WHAT YOU NEED TO DO: Omit the images. Reproduce each line of the records exactly as it appears.

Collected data
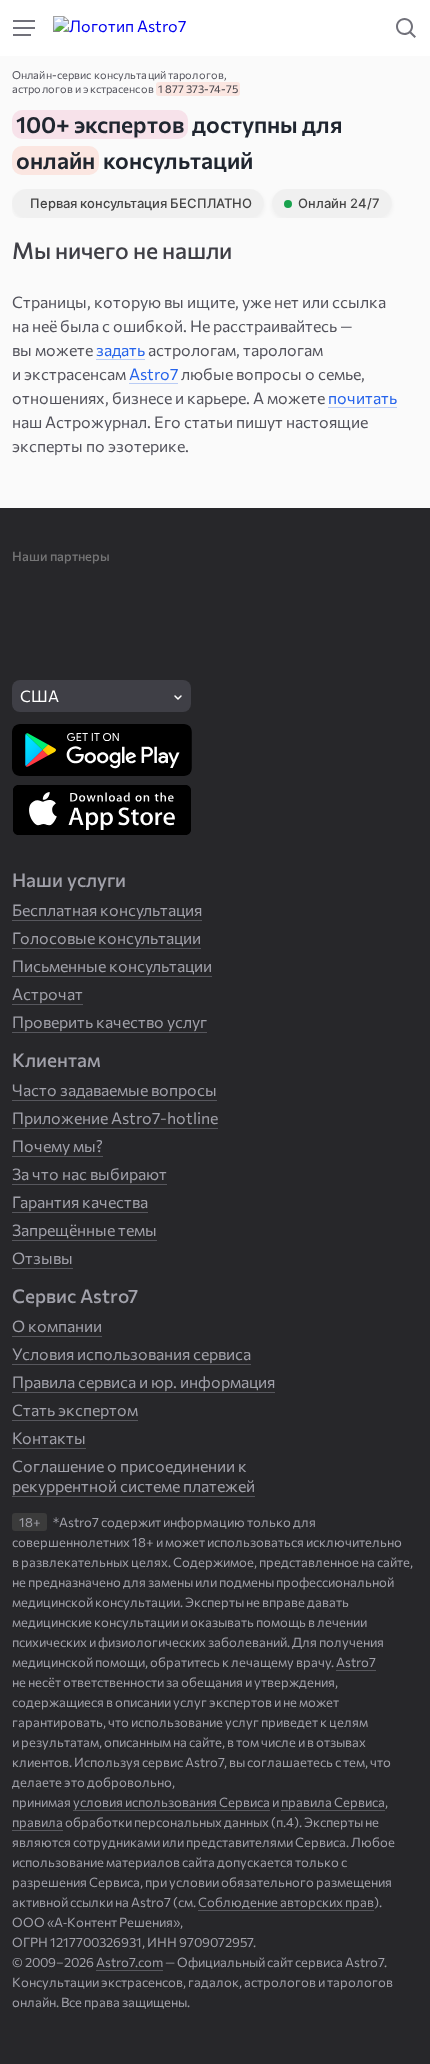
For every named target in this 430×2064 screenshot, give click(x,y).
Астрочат (47, 993)
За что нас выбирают (89, 1173)
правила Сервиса (333, 1802)
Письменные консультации (112, 965)
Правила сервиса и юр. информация (143, 1381)
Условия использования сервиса (131, 1353)
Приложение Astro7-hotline (115, 1117)
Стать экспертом (75, 1409)
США (39, 695)
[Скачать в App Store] (102, 810)
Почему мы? (57, 1145)
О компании (57, 1325)
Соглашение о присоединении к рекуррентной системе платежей (133, 1475)
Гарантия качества (80, 1201)
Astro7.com (129, 1962)
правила (37, 1822)
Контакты (49, 1437)
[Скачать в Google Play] (102, 750)
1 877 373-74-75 (198, 88)
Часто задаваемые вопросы (114, 1089)
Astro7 (153, 373)
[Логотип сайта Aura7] (316, 28)
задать (120, 349)
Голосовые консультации (106, 937)
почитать (362, 397)
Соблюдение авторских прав (286, 1902)
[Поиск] (406, 28)
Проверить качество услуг (109, 1021)
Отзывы (42, 1257)
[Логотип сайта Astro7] (134, 28)
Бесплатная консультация (107, 909)
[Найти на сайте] (24, 28)
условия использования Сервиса (171, 1802)
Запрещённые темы (84, 1229)
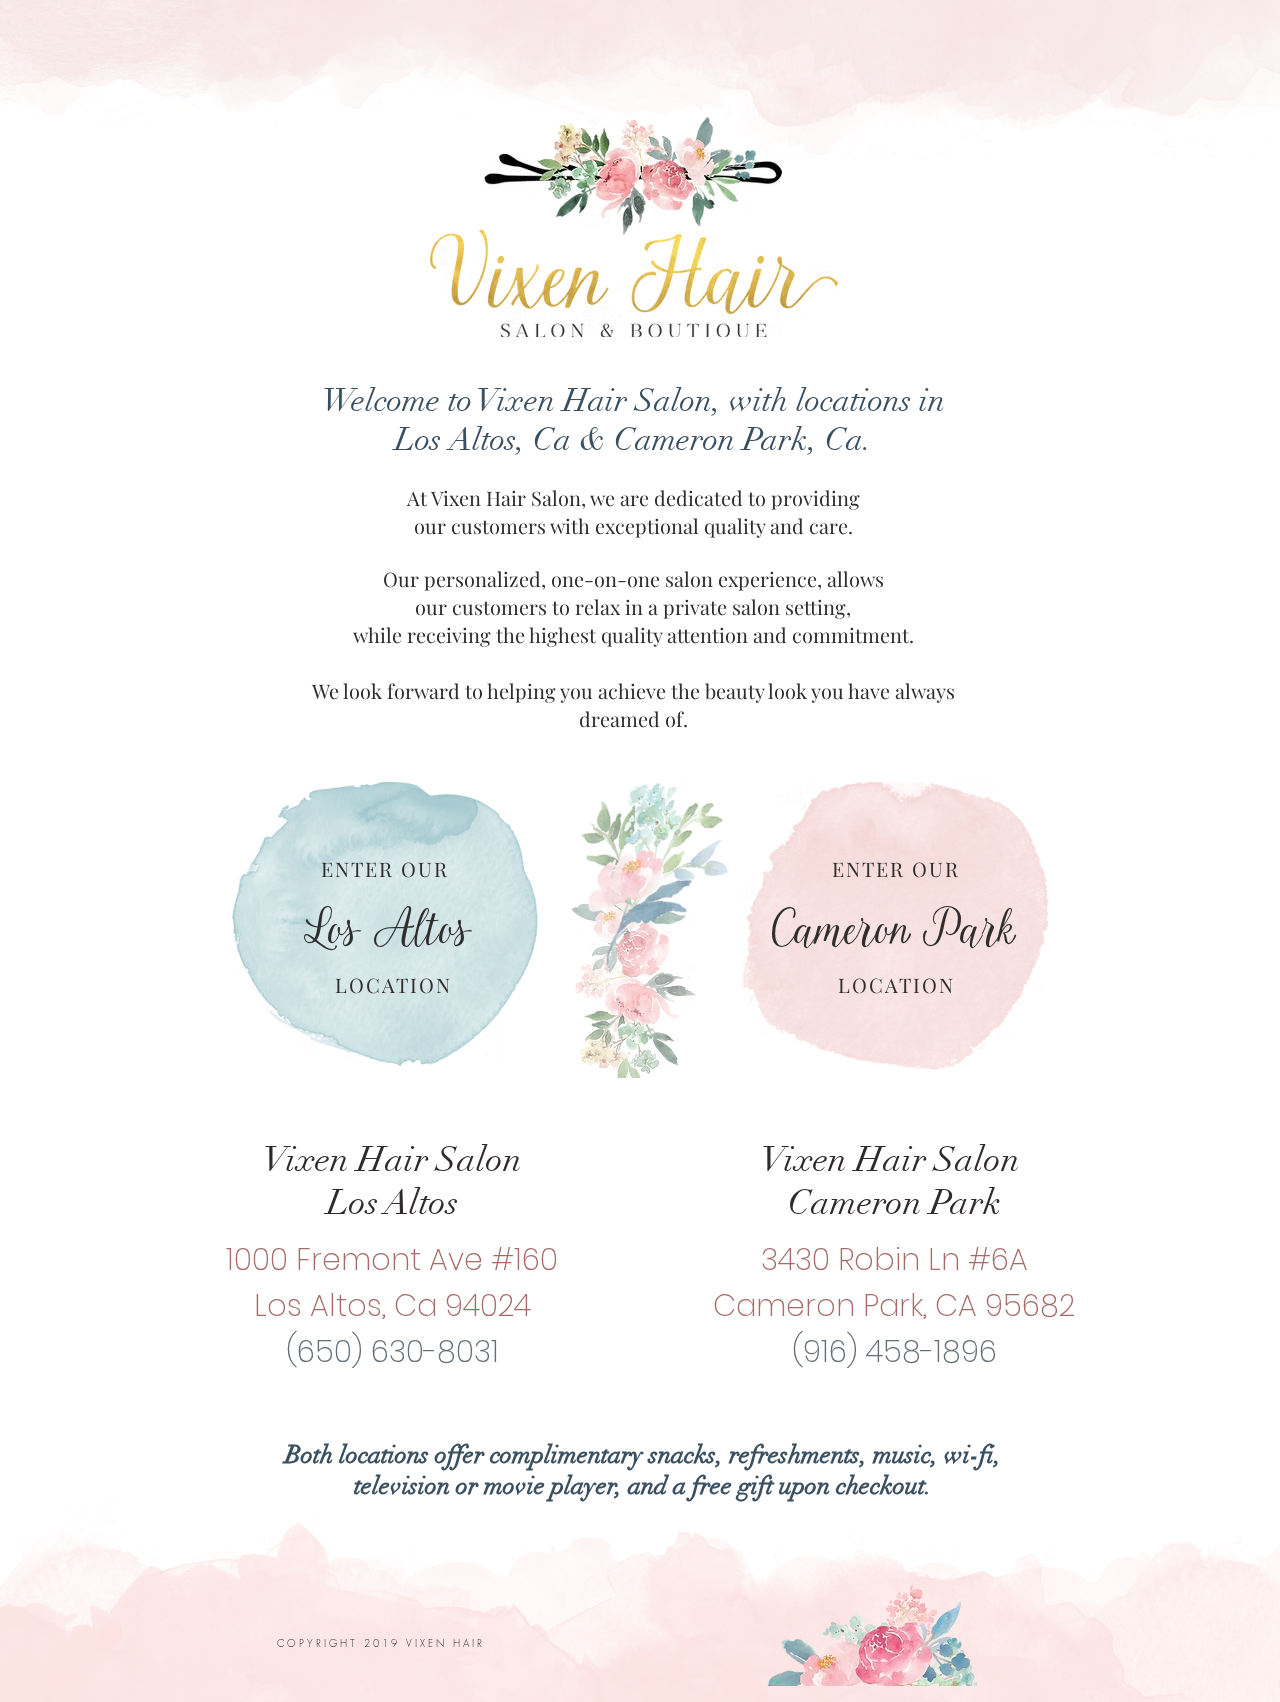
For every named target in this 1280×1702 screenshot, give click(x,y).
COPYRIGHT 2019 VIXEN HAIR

RESULT OF THE EXERCISE:
For every named target in this 430×2064 screenshot, give click(x,y).
Астрочат (47, 993)
За что нас выбирают (89, 1173)
правила Сервиса (333, 1802)
Письменные консультации (112, 965)
Правила сервиса и юр. информация (143, 1381)
Условия использования сервиса (131, 1353)
Приложение Astro7-hotline (115, 1117)
Стать экспертом (75, 1409)
США (39, 695)
[Скачать в App Store] (102, 810)
Почему мы? (57, 1145)
О компании (57, 1325)
Соглашение о присоединении к рекуррентной системе платежей (133, 1475)
Гарантия качества (80, 1201)
Astro7.com (129, 1962)
правила (37, 1822)
Контакты (49, 1437)
[Скачать в Google Play] (102, 750)
1 877 373-74-75 (198, 88)
Часто задаваемые вопросы (114, 1089)
Astro7 (153, 373)
[Логотип сайта Aura7] (316, 28)
задать (120, 349)
Голосовые консультации (106, 937)
почитать (362, 397)
Соблюдение авторских прав (286, 1902)
[Поиск] (406, 28)
Проверить качество услуг (109, 1021)
Отзывы (42, 1257)
[Логотип сайта Astro7] (134, 28)
Бесплатная консультация (107, 909)
[Найти на сайте] (24, 28)
условия использования Сервиса (171, 1802)
Запрещённые темы (84, 1229)
For every named target in this 1280×1702 screenshot, give click(x,y).
COPYRIGHT 2019 VIXEN HAIR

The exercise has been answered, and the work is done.